(Travail demandé):
Réécrivez le passage allant de la ligne qui contient « Click 評価を再実行 to rerun assessment » jusqu'à celle qui contient « 1354x595 pixels. point(57,367) » en remplaçant « screenshot » par « image », sans rien modifier d'autre. Laissez les images de côté dans votre réponse.

(Données):
..........

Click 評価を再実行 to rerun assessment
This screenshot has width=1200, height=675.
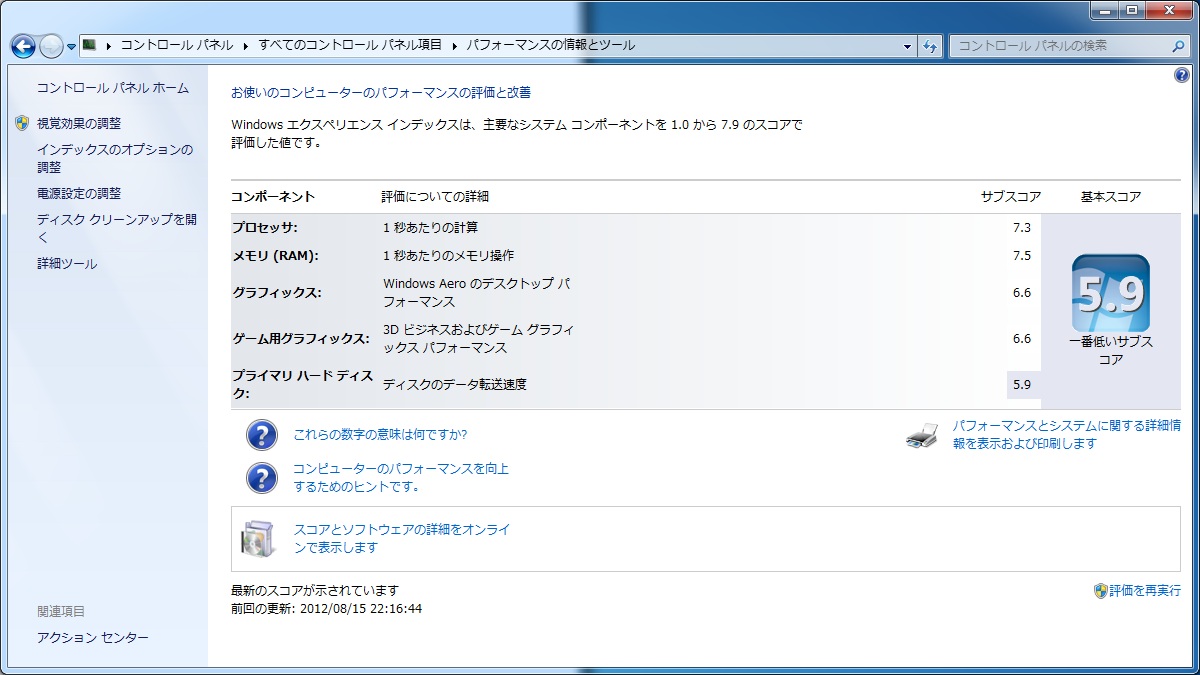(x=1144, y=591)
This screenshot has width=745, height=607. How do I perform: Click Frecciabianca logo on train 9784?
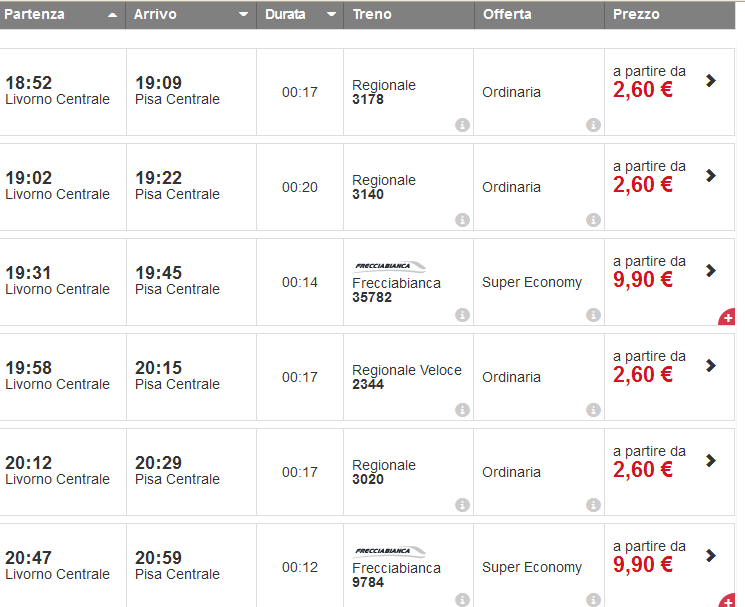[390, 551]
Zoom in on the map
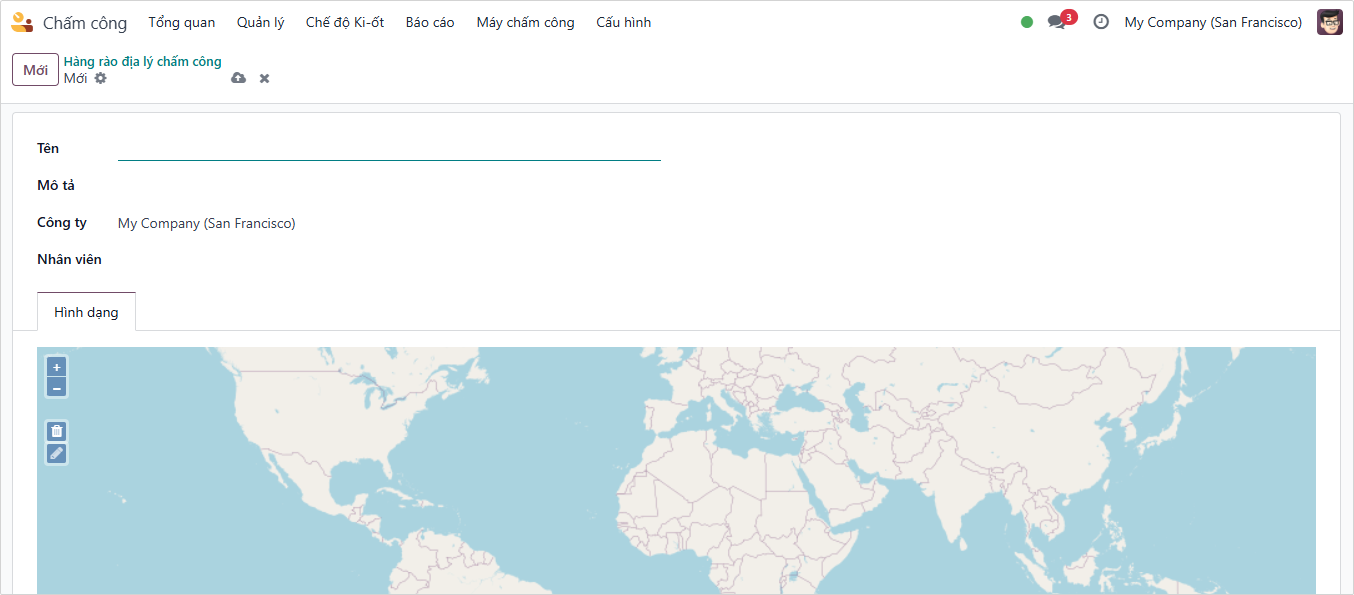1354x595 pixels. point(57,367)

..........

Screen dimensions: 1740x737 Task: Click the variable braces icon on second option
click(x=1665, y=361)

..........

(Solution du problème):
Click 評価を再実行 to rerun assessment
This image has width=1200, height=675.
(x=1144, y=591)
This image has width=745, height=607. How do I perform: Click Frecciabianca logo on train 9784?
[390, 551]
Zoom in on the map
1354x595 pixels. point(57,367)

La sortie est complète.